Volviendo al poema medieval, lo que sí se sabe es que fue escrito en irlandés antiguo por ahí del siglo IX e. c., y que habla de la relación entre el monje anónimo y su gatito, llamado Pangur Ban. Según los estudiosos del tema, ban es “blanco” en irlandés antiguo, y pangur significaría “batán”: una máquina que se usaba para limpiar las telas en el proceso de hilado. Así que podríamos decir que, hoy en día, Pangur Ban sería algo así como “don Blanquito Lavadoro”, que suena genial para nombre de gato. Volviendo al poema, hay varias versiones en libros infantiles, pero me temo que aún no han traducido alguna al español, lo cual es una pena. Lo que sí hay es una película animada que hasta estuvo nominada al Óscar, y ésa sí se encuentra en plataformas de video doblada o subtitulada. Se titula El secreto del libro de Kells y se las recomiendo mucho.
En todo caso, desde los tiempos de Pangur Ban hasta los nuestros, los gatos no han escaseado en el mundo editorial, particularmente en los libros dirigidos a los lectores más jóvenes.
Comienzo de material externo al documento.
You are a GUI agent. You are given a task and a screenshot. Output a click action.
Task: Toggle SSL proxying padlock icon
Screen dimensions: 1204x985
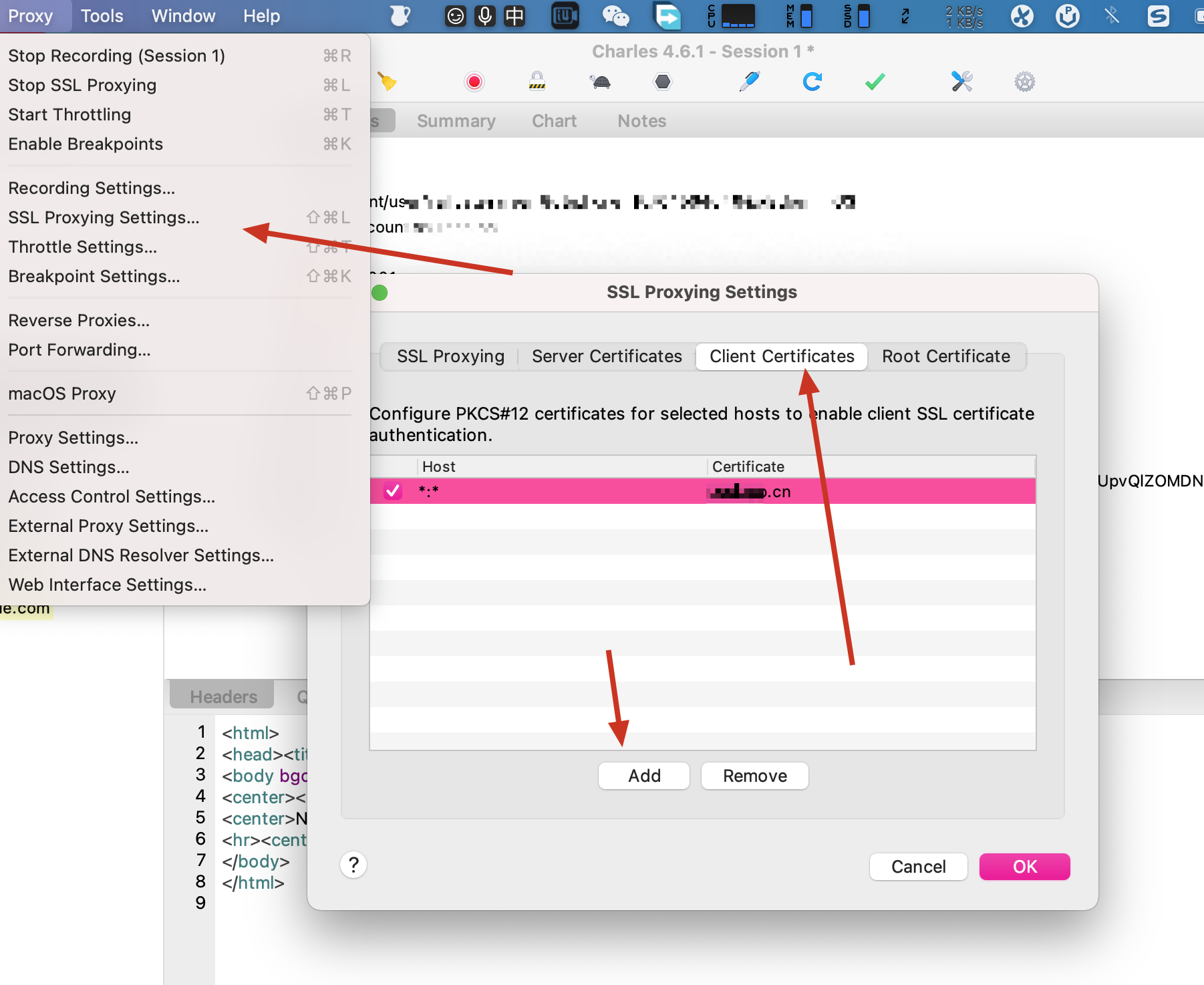pos(537,82)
Hay de todo: desde los ejemplares de páginas gruesas, dibujos llamativos y pocas palabras, que sirven más para jugar que para leer, pero que cumplen con la importante función de familiarizar a los niños y las niñas más peques con estos amados objetos, hasta las sagas de aventuras o los manga, tan populares ahora entre las y los adolescentes. Hay libros en los que todo gira en torno a un gato y otros en los que los mininos representan un pretexto para hablar de otros temas. Están los de ficción, pero también los de ensayo y poesía; y lo mismo podemos encontrar ediciones económicas que lujosas publicaciones en pasta dura e ilustraciones a todo color.
Yo, que me confieso admiradora absoluta de los gatos desde antes de haber aprendido a leer, disfruto mucho con estos libros. Me encanta ver cómo interpreta cada autor o autora las características más sobresalientes de los felinos: su independencia, que a veces es considerada como seguridad en sí mismos y a veces como frialdad; su astucia, que en algunas obras parece simpática y en otras, abusiva; sus siestas de 18 horas, que pueden ser prueba de un carácter zen o de flojera, al gusto de quien escribe. Me gustan los libros en los que los gatos son completamente gatos y los que nos los presentan antropomorfizados, pero, sobre todo, me gustan los libros ilustrados.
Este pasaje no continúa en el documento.